_Prompt_:
Please copy every one of the following lines, keeping each character unchanged.

──────── Input records

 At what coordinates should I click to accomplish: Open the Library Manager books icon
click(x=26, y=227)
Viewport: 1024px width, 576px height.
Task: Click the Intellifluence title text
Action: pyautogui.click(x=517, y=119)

────────────────

_Exercise answer_:
 At what coordinates should I click to accomplish: Open the Library Manager books icon
click(x=26, y=227)
Viewport: 1024px width, 576px height.
Task: Click the Intellifluence title text
Action: pyautogui.click(x=517, y=119)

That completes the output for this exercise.